The message is six years old, unchanged since the night he was killed by a drunk driver, as he drove with friends to Cork Airport.
“I ring his phone every day to hear his voice before I go to sleep,” Donnelly says. “I ring Brendan if I’m under pressure and need a little bit of help or if something might have happened. My son Seán had a beautiful little boy last year and they called him Seán Brendan. I rang him to say, ‘You’ve got your little nephew now’.”

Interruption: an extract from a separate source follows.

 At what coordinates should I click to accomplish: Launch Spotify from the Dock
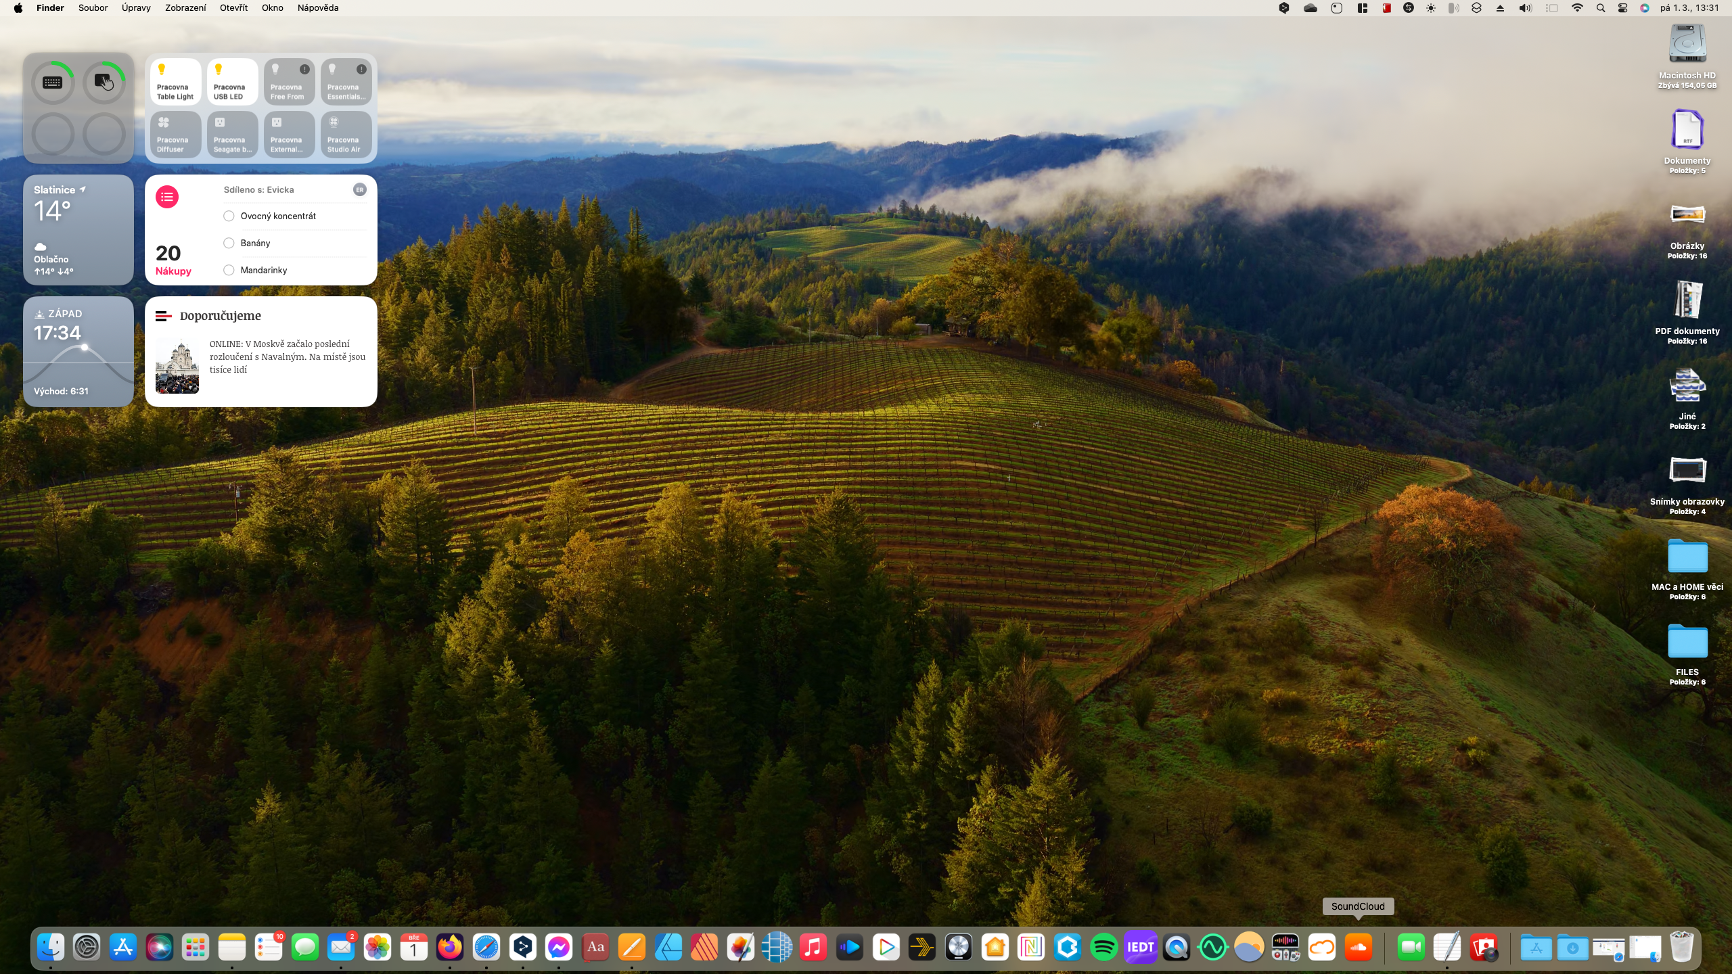[x=1103, y=947]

Just 24 when he died, he was “a lovely man”, she says. Next weekend, she will visit her son’s grave in Waterford, as she has done so many times.
Tougher legislation
In the years since the night her son and his friend, Lee Salkeld, were killed as they drove to Cork Airport, she has campaigned for tougher legislation, in the form of “Brendan’s Law”. She believes that people found guilty of causing death while drunk should serve six years in jail, with no discounts for good behaviour.
The man who caused the crash, Anthony Long, from Leadington, Leamlara, Cork, was given a five-year prison sentence after pleading guilty to dangerous driving causing death, but he was freed after serving three years and eight months.
“My life was turned upside down, and that of my son Seán, all because a drunk driver took the chance and decided to have no respect for human life when he got into his car,” says Donnelly, who lives in Cheekpoint, Co Waterford.
The need for change has been highlighted by figures unearthed by The Irish Times, which show that only a fraction of the drivers found to be over the limit in Garda roadside checks are eventually put off the road.
Conviction rates
In the UK, conviction rates stand at 97 per cent. Ireland’s judicial system “is doing nothing” to send a message to motorists, Donnelly says. “They’re putting up, literally, a ‘go’ sign for drivers to take chances. When drivers read this, they always say, ‘It can’t happen to me’. It’s a slap on the wrist in the courts.
“As far as I’m concerned, drivers are actually being given permission to go out and drink again and, God forbid, who knows how it will end the second and third time.”
“The legal system, such as barristers, have to go in and defend their clients, but they do know in their heads that this is wrong. They have a job to do, but this is wrong. Whether or not they’re searching for loopholes, it boils down to the judge on the day.”
However, a Kerry solicitor, Padraig O’Connell, who has successfully defended clients in a number of high-profile drink-driving cases that were dismissed in District Courts in the county, said that cases are won “on the evidence” and not on technicalities or loopholes.
Proofs
If a driver pleads not guilty, it is for the gardaí to prove the case “beyond reasonable doubt”, he says. The proofs required are very simple, he adds, but gardaí have to have “all their ducks in a row”.
A judge is entitled to dismiss a case if the Garda evidence is deficient, he argues. The penalties for conviction are serious: disqualification, higher insurance, loss of work.
In a case last year, O’Connell successfully argued in court that a farmer should not be convicted after gardaí near Sneem, Co Kerry, found him wavering over the white line in the middle of the road on a 40-year-old tractor in the early hours.
The farmer pulled off the road and into the driveway of a private house. Gardaí were allowed to follow him on to a third-party property to arrest him, but not to investigate.
Judge James O’Connor said he believed the man had pulled into the drive to evade gardaí, but there was “a lacuna” in the State’s evidence and he would have to give the farmer the benefit of the doubt and dismiss the drink-driving charge.